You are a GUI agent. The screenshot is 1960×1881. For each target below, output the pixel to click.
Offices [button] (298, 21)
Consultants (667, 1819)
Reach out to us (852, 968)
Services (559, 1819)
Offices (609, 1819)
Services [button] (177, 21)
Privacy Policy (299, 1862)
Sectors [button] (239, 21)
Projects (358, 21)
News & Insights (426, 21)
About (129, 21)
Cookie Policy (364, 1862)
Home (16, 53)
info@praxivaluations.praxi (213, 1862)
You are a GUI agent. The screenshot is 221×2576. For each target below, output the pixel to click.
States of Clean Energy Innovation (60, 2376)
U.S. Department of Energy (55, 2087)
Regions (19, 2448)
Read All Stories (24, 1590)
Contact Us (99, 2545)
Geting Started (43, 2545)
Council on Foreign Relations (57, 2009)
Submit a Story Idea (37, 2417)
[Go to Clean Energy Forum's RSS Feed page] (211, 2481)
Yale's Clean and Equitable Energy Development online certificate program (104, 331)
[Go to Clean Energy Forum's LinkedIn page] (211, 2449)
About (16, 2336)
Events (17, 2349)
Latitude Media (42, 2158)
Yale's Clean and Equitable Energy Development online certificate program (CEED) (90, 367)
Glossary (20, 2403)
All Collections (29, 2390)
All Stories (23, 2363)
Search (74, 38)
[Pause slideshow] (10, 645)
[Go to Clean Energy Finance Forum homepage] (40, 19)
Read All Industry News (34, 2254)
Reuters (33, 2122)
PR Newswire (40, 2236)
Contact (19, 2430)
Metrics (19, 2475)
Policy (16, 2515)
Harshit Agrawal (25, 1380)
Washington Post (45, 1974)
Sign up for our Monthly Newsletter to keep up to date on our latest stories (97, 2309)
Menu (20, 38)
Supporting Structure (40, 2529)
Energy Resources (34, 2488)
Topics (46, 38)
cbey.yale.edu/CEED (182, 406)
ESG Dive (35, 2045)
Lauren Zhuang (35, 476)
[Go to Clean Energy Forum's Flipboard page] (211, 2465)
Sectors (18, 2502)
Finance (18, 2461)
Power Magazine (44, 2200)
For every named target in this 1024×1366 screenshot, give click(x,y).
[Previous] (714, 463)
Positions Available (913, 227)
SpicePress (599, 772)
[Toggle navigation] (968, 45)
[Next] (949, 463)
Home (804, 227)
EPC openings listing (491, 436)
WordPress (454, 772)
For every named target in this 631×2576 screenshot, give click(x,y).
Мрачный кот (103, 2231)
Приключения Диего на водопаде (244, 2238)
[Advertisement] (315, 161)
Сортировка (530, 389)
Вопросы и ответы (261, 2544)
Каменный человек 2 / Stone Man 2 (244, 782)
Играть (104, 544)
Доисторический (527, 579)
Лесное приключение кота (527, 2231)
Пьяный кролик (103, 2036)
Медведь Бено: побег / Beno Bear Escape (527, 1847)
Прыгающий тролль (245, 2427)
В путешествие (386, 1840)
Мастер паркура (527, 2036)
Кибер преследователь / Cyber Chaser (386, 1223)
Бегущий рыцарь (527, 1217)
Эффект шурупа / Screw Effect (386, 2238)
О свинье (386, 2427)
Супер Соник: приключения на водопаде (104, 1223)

## Work to complete
Extract from the records above the lines from the one containing "Council on Foreign Relations (57, 2009)" to the one containing "program (104, 331)", both lines included, exactly as they appear and with nothing else.

## Answer to the exercise
Council on Foreign Relations (57, 2009)
Submit a Story Idea (37, 2417)
[Go to Clean Energy Forum's RSS Feed page] (211, 2481)
Yale's Clean and Equitable Energy Development online certificate program (104, 331)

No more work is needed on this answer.